*** Materials provided Section Begins ***

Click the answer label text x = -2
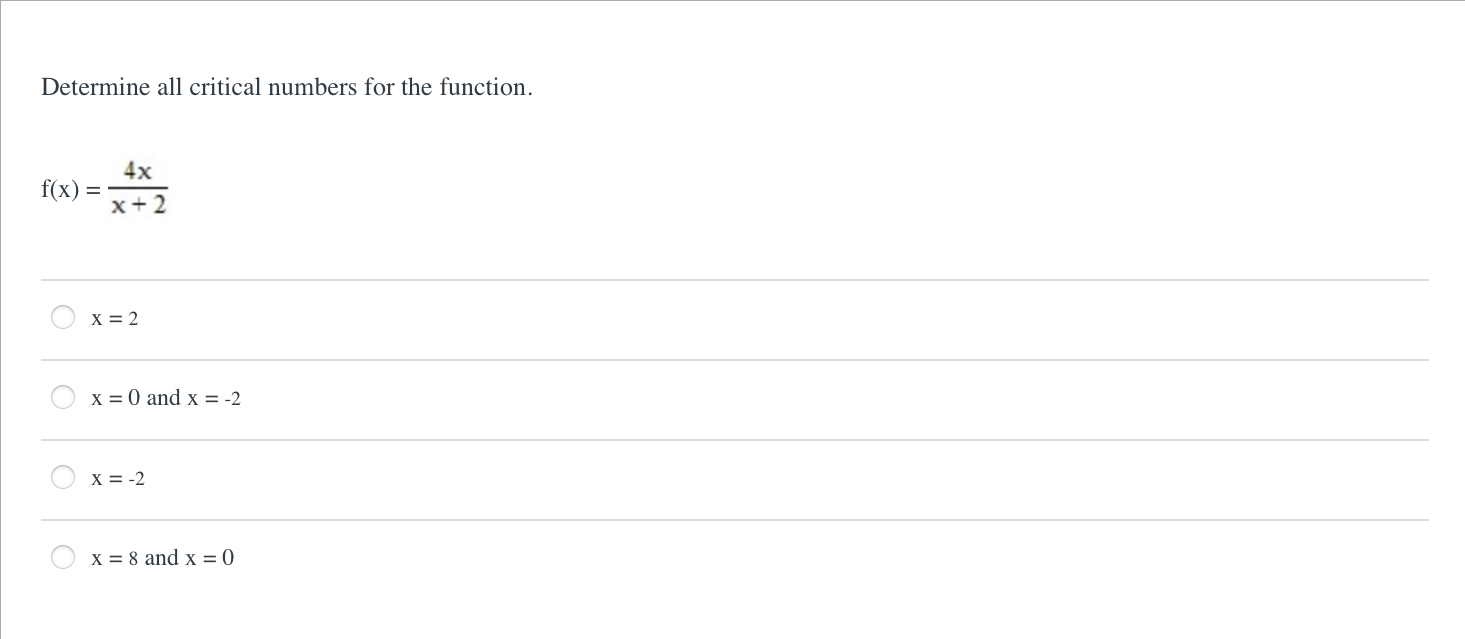 tap(118, 478)
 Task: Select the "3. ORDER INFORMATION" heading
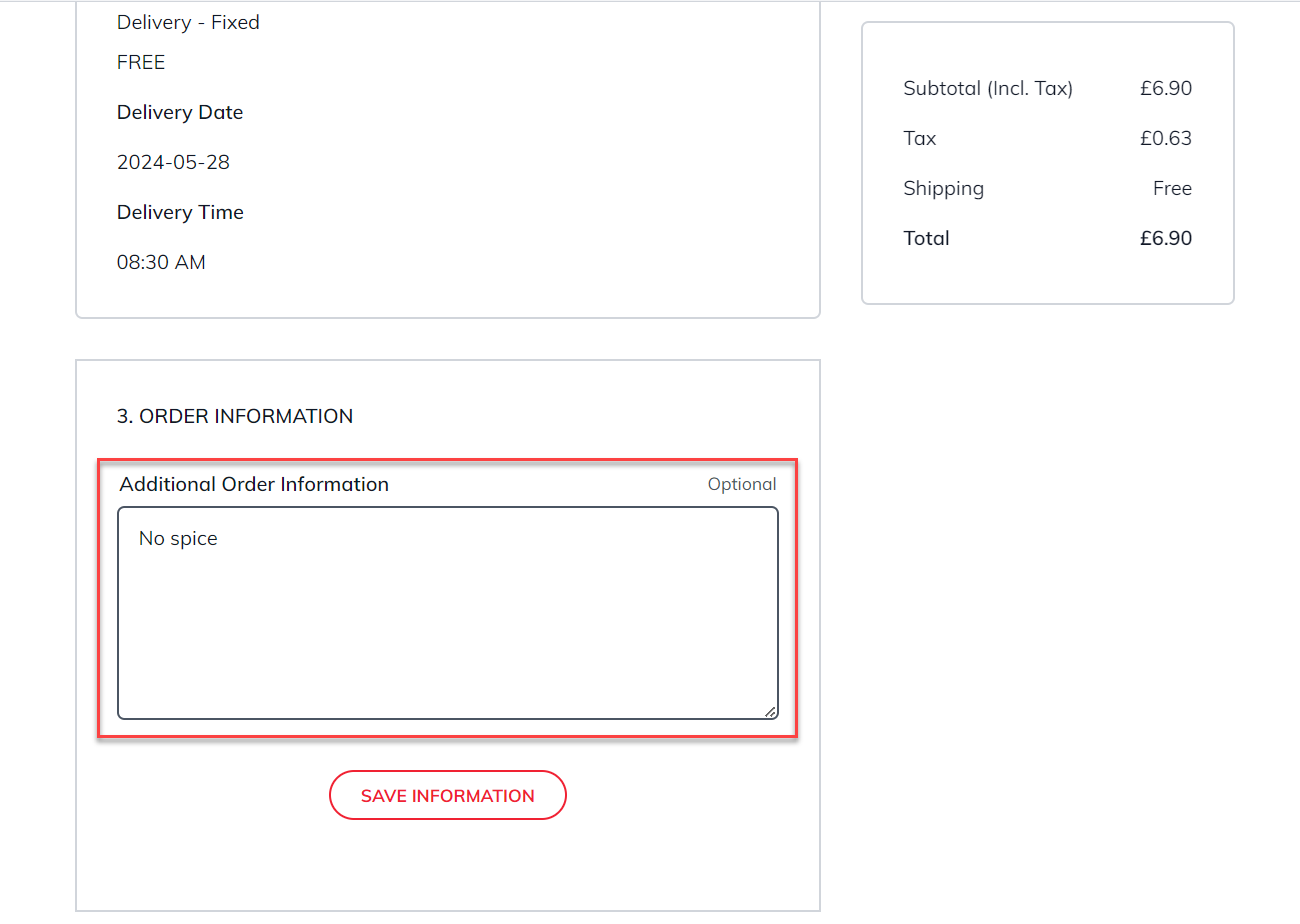click(235, 416)
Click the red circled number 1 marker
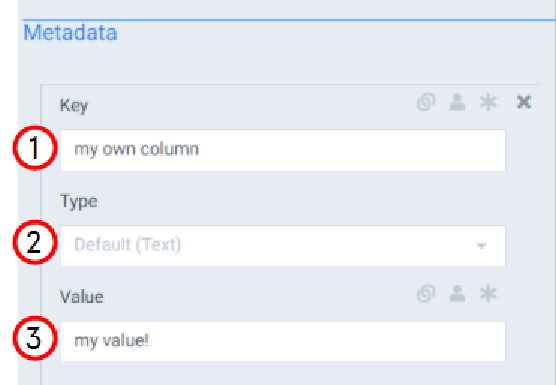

*** Materials provided Section Ends ***

» How to complete this task: Copy the data word for word, no pictures.

» Response:
Click the answer label text x = -2
 tap(118, 478)
 Task: Select the "3. ORDER INFORMATION" heading
click(235, 416)
Click the red circled number 1 marker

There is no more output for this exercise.